[[ Data listing, beginning ]]
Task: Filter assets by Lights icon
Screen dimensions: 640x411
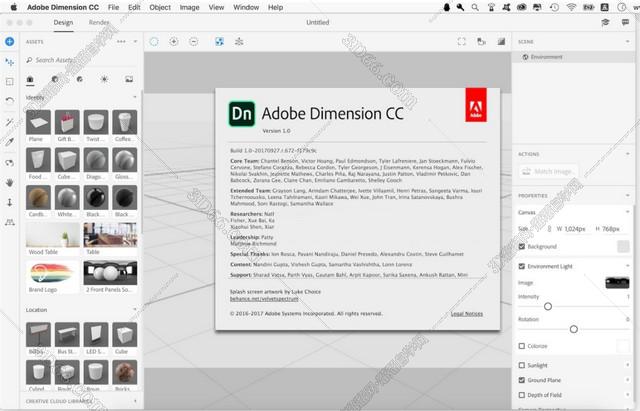Action: coord(105,79)
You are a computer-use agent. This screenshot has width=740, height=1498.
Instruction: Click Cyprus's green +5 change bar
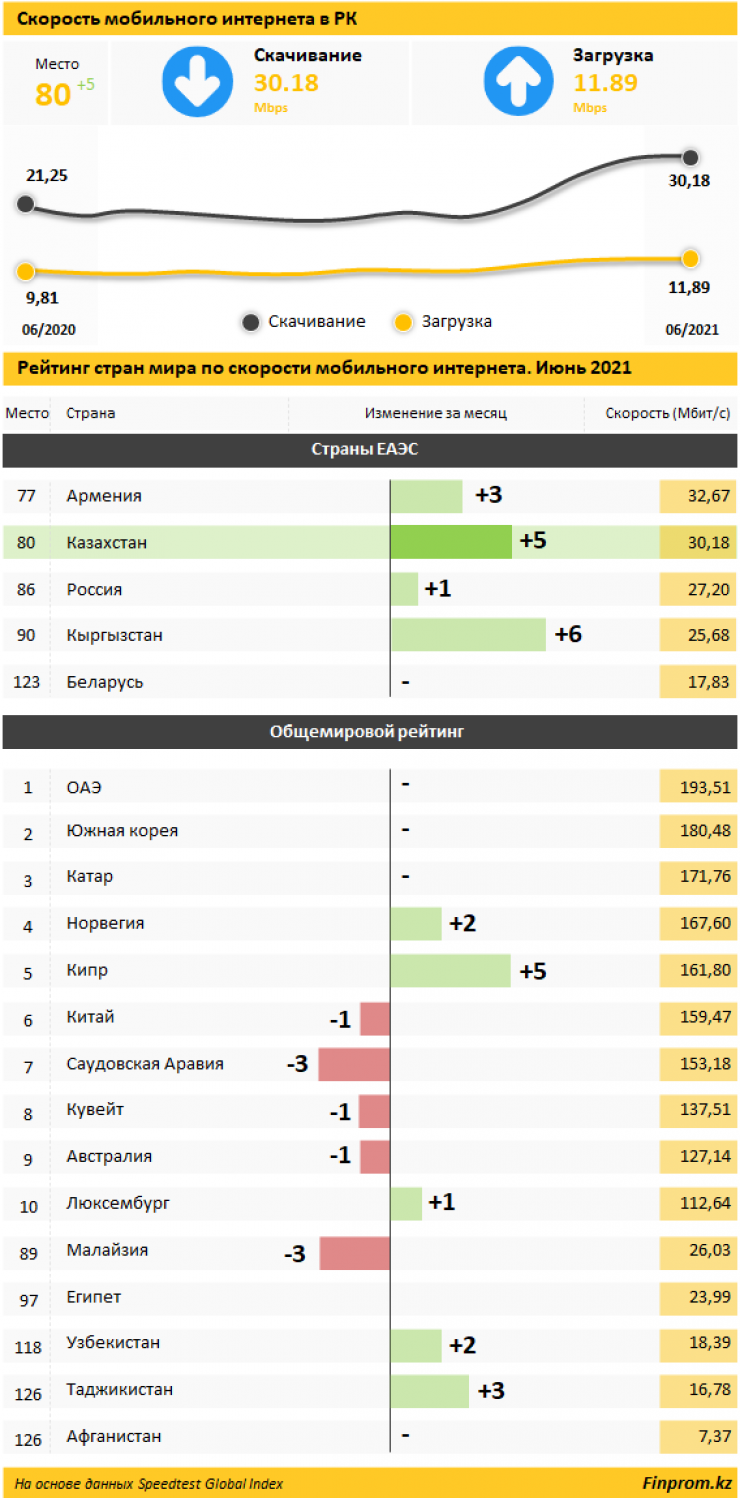tap(450, 970)
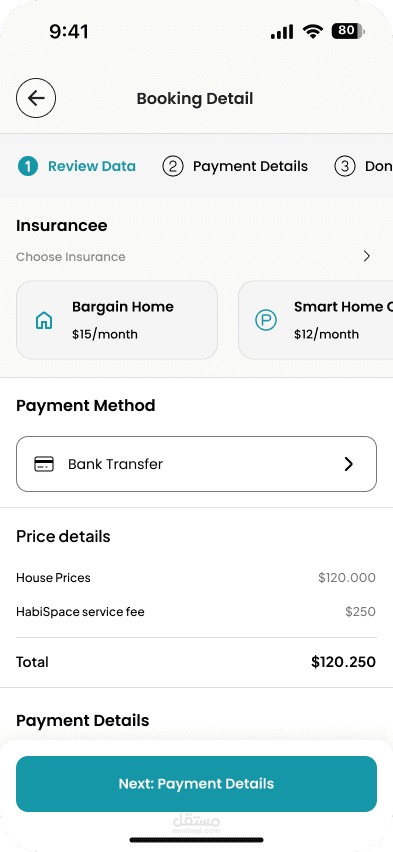Tap the step 3 circle badge
This screenshot has height=852, width=393.
(345, 166)
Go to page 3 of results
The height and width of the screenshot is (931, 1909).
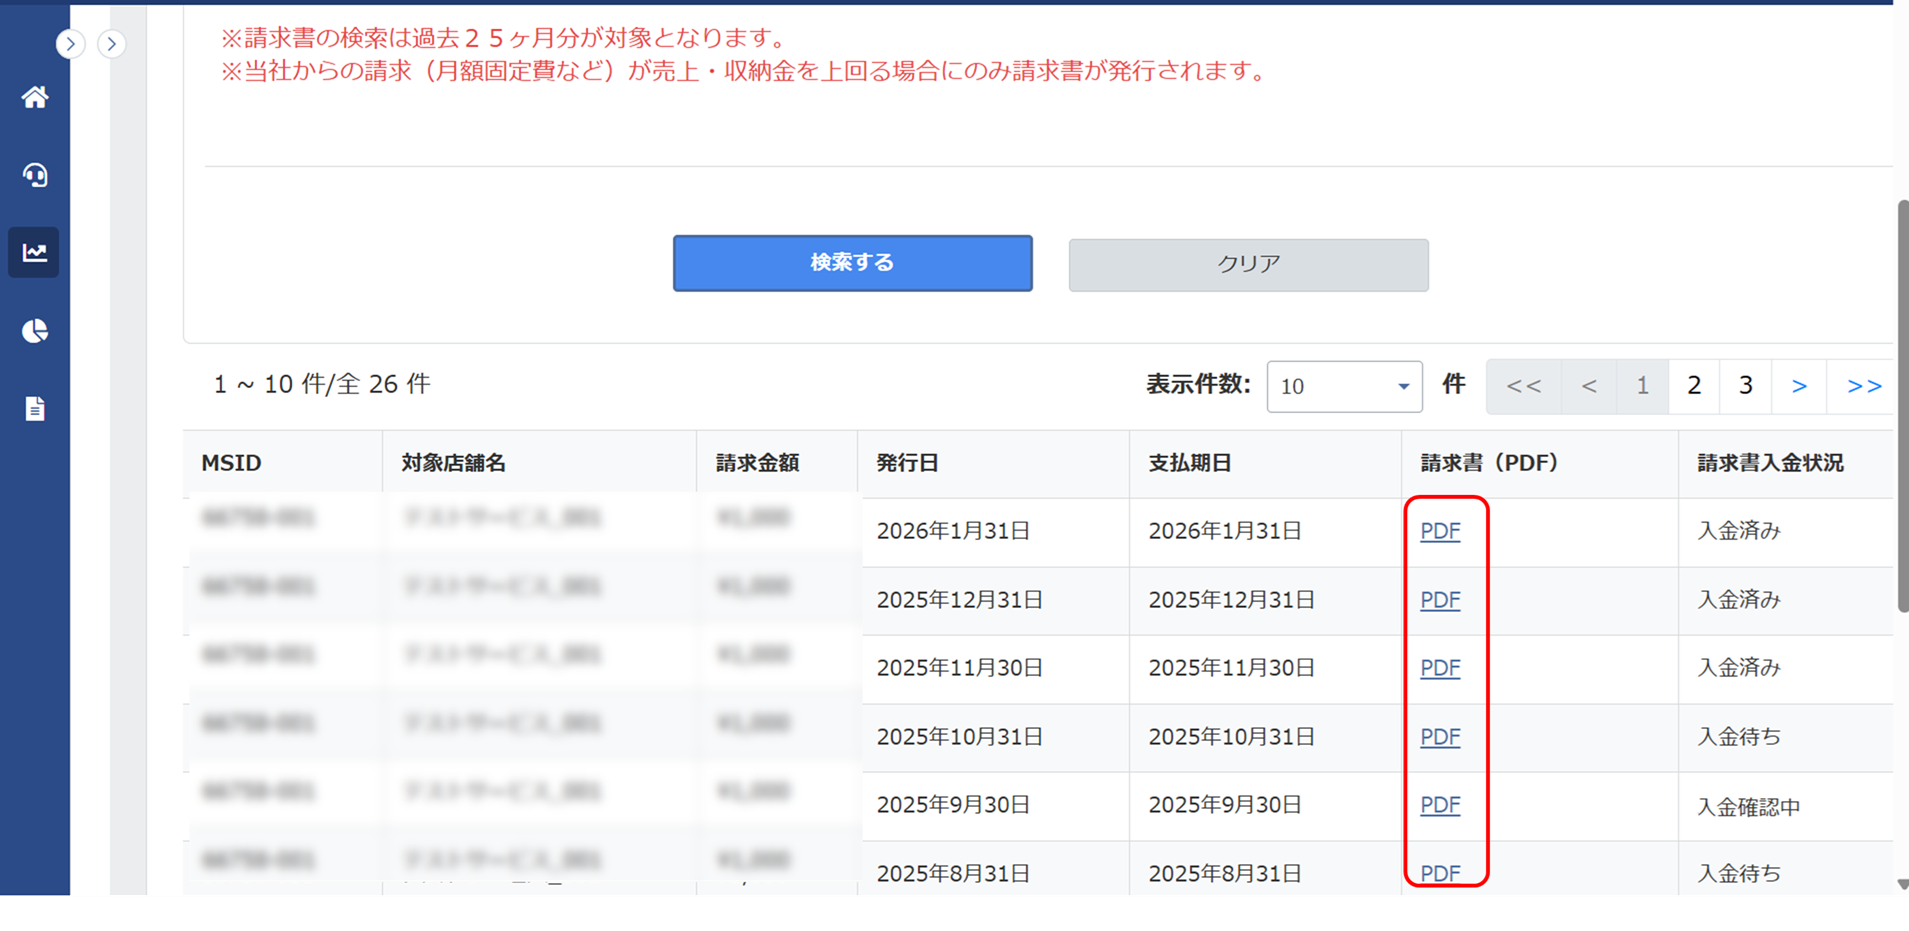tap(1745, 386)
[[ Data listing, end ]]
Transcribe every line from the one containing "Go to page 3 of results" to the end of the listing, exactly and exclusively. Do not carry any picture over.

Go to page 3 of results
The height and width of the screenshot is (931, 1909).
tap(1745, 386)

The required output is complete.